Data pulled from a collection
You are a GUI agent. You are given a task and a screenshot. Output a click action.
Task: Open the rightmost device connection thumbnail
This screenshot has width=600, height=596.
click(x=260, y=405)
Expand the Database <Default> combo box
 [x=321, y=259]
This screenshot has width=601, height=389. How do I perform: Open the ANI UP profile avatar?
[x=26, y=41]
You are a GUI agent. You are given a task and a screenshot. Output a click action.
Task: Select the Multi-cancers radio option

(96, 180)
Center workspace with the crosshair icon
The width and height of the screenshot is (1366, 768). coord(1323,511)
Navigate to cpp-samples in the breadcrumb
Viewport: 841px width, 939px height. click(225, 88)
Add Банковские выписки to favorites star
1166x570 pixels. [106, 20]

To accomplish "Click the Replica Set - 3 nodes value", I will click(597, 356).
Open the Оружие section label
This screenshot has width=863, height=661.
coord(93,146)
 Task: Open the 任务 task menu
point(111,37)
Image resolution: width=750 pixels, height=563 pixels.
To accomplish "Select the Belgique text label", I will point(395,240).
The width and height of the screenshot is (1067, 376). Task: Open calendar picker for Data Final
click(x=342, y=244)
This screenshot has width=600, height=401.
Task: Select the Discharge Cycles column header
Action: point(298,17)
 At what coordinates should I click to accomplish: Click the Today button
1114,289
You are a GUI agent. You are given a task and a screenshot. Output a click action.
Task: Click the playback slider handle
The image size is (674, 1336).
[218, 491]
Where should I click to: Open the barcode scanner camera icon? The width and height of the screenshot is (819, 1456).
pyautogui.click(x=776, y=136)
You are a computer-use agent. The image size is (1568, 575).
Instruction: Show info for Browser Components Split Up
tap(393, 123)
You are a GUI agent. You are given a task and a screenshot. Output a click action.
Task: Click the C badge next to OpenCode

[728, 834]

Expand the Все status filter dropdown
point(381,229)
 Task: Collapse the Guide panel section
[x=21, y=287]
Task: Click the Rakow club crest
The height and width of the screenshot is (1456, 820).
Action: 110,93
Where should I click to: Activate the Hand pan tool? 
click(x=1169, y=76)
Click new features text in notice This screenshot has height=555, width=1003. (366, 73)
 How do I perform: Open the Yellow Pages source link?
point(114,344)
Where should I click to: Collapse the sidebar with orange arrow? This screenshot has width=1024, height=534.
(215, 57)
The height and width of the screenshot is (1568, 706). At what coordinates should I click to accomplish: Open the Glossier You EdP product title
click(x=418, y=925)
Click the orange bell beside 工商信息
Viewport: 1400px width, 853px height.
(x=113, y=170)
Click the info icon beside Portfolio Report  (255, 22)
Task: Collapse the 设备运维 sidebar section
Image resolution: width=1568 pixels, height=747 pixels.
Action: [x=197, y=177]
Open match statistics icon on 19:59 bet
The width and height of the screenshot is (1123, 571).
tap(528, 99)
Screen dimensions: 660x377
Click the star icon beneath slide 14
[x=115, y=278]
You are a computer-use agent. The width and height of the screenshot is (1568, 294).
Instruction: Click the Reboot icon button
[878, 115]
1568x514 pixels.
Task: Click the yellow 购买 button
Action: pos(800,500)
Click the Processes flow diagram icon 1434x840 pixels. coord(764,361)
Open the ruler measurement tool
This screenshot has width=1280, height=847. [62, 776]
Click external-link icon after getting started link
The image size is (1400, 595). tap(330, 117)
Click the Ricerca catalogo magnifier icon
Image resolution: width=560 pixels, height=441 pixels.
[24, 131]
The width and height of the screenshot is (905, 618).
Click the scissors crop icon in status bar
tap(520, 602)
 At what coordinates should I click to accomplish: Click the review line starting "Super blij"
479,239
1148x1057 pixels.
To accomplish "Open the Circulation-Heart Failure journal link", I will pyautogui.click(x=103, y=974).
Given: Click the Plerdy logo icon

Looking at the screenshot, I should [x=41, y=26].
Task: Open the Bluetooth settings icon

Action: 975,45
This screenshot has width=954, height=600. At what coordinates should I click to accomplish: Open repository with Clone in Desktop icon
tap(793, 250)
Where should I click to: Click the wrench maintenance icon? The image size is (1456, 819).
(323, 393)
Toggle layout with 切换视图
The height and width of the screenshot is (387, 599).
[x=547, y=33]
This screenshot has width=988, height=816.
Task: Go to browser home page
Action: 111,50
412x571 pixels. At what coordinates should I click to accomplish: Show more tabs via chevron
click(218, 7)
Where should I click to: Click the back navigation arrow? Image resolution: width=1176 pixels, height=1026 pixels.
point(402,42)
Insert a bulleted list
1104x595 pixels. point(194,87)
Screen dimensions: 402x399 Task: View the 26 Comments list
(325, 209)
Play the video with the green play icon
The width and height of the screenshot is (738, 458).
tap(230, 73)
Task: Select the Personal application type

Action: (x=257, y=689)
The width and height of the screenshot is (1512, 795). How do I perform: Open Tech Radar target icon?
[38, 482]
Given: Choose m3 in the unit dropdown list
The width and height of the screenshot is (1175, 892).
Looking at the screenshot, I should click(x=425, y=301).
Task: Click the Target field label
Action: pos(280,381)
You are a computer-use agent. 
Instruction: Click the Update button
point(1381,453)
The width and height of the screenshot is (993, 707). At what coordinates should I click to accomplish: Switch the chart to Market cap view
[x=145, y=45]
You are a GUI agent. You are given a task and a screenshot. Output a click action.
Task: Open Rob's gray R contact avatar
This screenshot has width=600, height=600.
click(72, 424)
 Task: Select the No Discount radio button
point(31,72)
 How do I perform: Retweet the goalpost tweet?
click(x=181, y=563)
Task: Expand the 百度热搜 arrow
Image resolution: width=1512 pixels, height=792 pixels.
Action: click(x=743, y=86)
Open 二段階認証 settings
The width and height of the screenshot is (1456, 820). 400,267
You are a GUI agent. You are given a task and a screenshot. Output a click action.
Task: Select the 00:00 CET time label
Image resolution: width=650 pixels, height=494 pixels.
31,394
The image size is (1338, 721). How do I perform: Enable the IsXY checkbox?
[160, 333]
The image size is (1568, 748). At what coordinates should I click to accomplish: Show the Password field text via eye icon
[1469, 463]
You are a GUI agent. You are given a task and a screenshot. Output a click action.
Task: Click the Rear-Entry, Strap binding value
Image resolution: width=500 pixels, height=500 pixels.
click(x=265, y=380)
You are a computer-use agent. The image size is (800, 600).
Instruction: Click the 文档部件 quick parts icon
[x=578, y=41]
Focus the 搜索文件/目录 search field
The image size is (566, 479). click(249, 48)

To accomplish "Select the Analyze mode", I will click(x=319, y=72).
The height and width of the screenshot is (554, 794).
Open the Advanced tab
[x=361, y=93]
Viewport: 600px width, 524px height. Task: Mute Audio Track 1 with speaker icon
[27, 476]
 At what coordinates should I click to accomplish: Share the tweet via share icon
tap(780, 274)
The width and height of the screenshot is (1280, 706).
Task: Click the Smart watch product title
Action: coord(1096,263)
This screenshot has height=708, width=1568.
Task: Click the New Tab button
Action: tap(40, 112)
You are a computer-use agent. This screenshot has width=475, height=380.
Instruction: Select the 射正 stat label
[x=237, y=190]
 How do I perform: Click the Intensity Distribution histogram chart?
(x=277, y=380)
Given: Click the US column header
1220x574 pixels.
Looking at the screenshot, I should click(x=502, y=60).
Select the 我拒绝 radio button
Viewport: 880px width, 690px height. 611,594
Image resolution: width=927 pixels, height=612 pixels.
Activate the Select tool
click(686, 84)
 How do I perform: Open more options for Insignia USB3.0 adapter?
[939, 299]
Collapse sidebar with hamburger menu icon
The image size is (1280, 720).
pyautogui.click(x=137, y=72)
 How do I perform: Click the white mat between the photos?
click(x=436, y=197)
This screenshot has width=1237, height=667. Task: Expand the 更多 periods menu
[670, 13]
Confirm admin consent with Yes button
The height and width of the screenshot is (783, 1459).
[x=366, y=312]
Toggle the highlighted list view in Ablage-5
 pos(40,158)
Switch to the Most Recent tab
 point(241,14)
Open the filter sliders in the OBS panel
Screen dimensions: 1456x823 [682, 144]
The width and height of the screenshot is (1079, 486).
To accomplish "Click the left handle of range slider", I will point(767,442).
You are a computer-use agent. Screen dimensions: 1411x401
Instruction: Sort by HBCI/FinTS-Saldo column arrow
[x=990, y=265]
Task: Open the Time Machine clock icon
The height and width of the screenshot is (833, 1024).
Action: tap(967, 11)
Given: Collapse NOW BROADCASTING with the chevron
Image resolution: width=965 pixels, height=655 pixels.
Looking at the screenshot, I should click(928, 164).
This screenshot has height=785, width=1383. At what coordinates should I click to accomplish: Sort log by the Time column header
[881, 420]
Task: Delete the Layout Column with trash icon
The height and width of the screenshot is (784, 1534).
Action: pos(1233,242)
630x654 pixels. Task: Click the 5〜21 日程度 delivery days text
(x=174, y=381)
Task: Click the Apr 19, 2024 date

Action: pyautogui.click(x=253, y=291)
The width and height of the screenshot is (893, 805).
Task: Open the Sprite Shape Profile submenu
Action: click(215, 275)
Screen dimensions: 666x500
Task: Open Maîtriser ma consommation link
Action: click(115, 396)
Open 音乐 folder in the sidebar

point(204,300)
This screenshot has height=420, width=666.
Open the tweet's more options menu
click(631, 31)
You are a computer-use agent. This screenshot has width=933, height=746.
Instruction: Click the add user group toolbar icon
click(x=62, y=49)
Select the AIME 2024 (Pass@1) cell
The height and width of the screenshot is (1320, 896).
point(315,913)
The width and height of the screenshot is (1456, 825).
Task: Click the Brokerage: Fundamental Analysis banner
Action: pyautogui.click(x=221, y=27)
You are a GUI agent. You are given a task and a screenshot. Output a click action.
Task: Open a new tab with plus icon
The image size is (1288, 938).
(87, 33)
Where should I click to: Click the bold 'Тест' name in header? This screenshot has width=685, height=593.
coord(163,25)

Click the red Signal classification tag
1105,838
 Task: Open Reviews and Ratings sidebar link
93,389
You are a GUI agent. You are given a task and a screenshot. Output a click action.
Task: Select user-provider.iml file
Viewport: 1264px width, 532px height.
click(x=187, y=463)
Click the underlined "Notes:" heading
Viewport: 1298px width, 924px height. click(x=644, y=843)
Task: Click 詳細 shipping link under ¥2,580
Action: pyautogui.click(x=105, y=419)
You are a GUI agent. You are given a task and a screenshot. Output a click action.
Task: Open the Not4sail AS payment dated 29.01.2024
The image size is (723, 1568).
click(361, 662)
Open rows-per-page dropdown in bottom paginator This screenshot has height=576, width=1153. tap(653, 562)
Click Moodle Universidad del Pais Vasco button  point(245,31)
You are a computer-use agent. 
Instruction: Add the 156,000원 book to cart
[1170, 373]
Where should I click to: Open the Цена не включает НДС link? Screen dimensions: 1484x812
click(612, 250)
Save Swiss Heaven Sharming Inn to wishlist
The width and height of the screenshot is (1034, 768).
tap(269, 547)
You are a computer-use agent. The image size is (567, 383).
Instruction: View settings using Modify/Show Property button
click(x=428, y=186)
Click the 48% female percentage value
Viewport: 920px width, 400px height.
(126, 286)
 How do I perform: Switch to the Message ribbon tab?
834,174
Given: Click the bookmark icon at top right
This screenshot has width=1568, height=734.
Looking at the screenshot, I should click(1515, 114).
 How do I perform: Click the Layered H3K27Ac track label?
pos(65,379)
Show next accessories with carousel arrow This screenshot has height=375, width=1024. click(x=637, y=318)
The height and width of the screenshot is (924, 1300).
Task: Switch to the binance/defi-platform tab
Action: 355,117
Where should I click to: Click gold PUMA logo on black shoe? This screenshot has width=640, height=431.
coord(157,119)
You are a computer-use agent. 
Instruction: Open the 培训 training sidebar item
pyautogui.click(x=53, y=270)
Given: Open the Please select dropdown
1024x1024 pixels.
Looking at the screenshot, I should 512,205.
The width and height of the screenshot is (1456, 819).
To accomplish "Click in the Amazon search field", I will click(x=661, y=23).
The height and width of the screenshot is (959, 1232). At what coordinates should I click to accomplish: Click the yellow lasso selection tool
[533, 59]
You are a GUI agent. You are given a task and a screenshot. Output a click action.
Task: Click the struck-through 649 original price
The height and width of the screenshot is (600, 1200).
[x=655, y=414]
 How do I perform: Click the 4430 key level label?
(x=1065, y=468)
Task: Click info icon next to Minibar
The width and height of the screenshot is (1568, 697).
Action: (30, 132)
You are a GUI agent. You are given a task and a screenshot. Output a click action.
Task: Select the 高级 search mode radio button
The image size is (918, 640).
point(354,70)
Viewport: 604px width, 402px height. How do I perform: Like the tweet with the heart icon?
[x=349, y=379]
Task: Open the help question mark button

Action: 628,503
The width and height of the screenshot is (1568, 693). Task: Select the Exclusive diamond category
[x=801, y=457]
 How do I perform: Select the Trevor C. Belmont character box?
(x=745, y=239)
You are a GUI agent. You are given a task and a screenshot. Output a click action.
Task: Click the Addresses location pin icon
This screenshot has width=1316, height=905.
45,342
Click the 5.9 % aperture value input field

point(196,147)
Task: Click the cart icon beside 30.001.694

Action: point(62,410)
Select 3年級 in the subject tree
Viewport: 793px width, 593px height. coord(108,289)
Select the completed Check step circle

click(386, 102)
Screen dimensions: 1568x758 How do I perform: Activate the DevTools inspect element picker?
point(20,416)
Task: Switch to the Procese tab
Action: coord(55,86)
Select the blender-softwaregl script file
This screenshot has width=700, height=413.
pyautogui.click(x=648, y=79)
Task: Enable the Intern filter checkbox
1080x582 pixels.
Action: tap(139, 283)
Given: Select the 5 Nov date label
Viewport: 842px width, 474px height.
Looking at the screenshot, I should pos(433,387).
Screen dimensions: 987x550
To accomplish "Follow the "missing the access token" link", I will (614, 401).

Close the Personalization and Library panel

▸ The problem
Show every line of the listing above that contains the word "orange". Case counts.

▸ Output
Where should I click to: Collapse the sidebar with orange arrow? This screenshot has width=1024, height=534.
Click the orange bell beside 工商信息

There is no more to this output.